§ EXERCISE INSTRUCTIONS:
Your answer should consist of the lines below that hold the word "output".

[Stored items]
-- -- --
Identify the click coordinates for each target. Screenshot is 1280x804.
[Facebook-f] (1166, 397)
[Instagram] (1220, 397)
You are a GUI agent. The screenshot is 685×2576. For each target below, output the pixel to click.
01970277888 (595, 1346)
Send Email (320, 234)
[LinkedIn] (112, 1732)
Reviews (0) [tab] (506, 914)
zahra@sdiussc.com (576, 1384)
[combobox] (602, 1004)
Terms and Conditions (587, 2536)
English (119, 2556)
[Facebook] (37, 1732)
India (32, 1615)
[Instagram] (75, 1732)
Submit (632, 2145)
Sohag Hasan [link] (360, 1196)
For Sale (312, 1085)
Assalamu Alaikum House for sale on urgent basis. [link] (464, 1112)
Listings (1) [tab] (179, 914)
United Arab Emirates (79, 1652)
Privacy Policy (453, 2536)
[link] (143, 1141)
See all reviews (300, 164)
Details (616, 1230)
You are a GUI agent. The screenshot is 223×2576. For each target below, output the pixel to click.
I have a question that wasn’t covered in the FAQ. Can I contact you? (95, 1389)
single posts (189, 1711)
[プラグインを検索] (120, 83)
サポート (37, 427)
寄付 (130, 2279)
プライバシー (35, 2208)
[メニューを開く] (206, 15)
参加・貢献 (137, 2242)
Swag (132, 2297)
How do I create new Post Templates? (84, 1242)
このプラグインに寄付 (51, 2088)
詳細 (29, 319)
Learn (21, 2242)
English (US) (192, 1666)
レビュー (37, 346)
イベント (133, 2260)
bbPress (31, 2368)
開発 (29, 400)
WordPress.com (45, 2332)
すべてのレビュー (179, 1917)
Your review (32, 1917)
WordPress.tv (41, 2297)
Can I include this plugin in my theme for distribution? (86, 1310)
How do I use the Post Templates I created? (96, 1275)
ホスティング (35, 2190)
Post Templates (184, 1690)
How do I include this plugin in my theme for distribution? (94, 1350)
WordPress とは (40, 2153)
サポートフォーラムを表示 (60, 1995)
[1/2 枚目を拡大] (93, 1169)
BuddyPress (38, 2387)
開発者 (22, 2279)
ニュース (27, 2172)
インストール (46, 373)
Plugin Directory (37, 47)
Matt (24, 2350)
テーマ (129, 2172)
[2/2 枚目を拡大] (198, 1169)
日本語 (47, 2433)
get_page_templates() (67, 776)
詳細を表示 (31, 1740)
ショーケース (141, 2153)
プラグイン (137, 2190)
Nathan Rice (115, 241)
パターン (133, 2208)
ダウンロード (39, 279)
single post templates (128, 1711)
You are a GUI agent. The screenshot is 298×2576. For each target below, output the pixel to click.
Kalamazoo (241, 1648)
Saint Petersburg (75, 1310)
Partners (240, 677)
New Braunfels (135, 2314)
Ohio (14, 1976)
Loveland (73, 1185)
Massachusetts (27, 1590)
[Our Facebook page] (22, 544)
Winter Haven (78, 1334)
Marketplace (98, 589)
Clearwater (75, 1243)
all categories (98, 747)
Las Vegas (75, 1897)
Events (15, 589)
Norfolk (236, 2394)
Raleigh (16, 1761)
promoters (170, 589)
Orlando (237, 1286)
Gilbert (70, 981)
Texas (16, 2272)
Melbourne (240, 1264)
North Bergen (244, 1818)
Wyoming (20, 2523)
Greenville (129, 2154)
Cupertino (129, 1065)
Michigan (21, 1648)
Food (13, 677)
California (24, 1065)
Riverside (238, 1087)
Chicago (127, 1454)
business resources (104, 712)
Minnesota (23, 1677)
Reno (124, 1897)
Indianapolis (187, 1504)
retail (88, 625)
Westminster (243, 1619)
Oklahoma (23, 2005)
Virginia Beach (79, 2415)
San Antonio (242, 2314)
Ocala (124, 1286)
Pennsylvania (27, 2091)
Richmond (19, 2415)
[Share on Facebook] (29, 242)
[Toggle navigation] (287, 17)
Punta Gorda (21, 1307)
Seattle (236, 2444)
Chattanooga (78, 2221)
-- -- --
§ RESULT FOR THIS TASK:
You are a GUI agent. The screenshot is 685×2576. For each target below, output the pixel to click.
You are a GUI agent. The screenshot is 223×2576. For each target below, output the pixel to click.
You are a GUI agent. The screenshot is 298×2576. For each target below, output the pixel to click.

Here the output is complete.